** begin SOURCE RECORDS **

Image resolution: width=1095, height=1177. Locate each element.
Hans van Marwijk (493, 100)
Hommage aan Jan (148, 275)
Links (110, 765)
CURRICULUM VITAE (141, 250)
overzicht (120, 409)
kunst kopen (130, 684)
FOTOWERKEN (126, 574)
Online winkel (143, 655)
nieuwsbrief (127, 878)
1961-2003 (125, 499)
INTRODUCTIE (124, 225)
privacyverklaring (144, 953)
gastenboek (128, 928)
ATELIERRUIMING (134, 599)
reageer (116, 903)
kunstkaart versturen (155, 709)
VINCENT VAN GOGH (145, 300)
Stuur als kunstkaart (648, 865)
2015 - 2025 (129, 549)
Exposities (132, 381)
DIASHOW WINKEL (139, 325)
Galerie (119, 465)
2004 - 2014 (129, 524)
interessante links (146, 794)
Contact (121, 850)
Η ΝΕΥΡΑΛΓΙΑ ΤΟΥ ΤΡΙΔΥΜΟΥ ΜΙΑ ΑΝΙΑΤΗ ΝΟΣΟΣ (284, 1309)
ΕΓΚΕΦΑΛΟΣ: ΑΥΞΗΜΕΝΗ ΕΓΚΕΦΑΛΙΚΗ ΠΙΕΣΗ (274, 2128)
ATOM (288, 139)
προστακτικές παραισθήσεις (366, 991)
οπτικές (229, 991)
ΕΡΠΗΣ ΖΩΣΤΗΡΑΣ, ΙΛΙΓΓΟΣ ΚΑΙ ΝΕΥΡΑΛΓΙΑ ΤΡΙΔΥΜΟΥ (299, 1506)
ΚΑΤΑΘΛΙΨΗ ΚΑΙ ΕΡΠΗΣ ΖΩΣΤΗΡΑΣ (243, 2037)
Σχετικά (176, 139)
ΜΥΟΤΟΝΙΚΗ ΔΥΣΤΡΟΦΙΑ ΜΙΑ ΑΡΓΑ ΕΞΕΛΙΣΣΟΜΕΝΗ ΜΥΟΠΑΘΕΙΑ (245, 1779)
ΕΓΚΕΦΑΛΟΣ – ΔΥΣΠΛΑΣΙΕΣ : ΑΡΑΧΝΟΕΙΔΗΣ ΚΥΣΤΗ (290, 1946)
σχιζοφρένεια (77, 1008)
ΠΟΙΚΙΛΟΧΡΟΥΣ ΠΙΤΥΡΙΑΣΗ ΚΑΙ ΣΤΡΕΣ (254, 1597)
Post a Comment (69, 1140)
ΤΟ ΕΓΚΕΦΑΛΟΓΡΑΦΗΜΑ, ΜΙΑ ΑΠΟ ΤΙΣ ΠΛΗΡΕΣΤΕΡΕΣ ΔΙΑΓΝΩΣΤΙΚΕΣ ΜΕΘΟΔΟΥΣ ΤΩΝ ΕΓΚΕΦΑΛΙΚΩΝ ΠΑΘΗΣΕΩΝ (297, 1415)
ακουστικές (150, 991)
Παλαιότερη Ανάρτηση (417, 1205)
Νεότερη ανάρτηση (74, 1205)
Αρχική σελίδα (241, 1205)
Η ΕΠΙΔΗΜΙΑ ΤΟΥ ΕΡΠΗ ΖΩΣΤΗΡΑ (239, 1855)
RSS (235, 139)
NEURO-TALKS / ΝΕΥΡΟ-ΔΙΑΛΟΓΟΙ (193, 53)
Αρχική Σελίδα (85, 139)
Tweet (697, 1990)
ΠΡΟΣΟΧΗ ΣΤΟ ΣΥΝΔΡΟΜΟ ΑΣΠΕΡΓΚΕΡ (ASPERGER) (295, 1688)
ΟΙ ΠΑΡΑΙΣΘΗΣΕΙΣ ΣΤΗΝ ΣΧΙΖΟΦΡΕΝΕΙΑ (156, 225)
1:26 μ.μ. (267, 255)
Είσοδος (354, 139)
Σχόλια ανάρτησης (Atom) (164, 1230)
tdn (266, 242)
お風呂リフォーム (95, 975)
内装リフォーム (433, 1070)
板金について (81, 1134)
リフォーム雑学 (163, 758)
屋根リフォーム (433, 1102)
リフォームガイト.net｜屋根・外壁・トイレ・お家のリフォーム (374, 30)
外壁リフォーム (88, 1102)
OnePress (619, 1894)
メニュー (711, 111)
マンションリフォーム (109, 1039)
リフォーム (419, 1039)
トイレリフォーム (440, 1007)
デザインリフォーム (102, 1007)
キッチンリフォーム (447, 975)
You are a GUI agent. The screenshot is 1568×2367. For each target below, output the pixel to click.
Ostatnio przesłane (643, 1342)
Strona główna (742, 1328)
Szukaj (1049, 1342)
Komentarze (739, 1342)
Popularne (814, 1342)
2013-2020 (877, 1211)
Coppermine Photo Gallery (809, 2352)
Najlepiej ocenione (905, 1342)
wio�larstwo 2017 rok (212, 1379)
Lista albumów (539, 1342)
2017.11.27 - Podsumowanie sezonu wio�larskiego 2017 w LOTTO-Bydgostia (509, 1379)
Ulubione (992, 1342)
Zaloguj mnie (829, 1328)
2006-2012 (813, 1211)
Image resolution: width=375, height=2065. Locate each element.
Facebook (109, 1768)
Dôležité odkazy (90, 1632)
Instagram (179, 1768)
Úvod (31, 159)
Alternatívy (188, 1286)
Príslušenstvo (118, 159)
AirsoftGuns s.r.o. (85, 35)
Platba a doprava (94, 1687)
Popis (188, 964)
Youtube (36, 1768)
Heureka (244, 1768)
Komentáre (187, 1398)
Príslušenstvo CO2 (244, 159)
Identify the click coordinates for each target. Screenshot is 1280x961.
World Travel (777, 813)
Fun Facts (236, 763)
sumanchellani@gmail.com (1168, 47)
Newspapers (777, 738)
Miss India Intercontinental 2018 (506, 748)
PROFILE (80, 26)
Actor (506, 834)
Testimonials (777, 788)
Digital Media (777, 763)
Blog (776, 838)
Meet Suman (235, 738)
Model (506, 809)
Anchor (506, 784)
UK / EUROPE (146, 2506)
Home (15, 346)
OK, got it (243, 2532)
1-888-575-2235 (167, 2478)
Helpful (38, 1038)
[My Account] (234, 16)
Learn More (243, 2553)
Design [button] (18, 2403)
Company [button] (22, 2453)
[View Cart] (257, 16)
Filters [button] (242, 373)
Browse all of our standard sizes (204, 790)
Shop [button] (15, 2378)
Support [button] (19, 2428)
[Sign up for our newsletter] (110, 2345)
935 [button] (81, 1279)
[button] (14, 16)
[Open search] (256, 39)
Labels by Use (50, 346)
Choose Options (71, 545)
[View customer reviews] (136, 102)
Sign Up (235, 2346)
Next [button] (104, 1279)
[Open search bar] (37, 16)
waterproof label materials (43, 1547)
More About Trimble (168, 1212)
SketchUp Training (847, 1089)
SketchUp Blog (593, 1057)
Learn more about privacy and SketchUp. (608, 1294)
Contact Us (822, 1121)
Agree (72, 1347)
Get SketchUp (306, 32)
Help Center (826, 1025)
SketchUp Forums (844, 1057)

** end SOURCE RECORDS **

**GIVEN INSTRUCTION:** Rewrite everything from the line containing "You are a GUI" down to the line containing "Newspapers (777, 738)", keeping every line. Scale each coordinate in the answers by 0.5, rounding to whole numbers with halves going up, and leave all other numbers and text unchanged.

**EXERCISE RESPONSE:**
You are a GUI agent. The screenshot is 1568×2367. For each target below, output the pixel to click.
Ostatnio przesłane (322, 671)
Strona główna (371, 664)
Szukaj (525, 671)
Komentarze (370, 671)
Popularne (407, 671)
2013-2020 (439, 606)
Coppermine Photo Gallery (405, 1176)
Najlepiej ocenione (453, 671)
wio�larstwo 2017 rok (106, 690)
Lista albumów (270, 671)
2017.11.27 - Podsumowanie sezonu wio�larskiego 2017 w LOTTO-Bydgostia (255, 690)
Ulubione (496, 671)
Zaloguj mnie (415, 664)
2006-2012 (407, 606)
Image resolution: width=375, height=2065. Locate each element.
Facebook (55, 884)
Dôležité odkazy (45, 816)
Instagram (90, 884)
Úvod (16, 80)
Alternatívy (94, 643)
Príslušenstvo (59, 80)
AirsoftGuns s.r.o. (43, 18)
Platba a doprava (47, 844)
Popis (94, 482)
Youtube (18, 884)
Heureka (122, 884)
Komentáre (94, 699)
Príslušenstvo CO2 (122, 80)
Identify the click coordinates for each target. Screenshot is 1280x961.
World Travel (389, 407)
Fun Facts (118, 382)
sumanchellani@gmail.com (584, 24)
Newspapers (389, 369)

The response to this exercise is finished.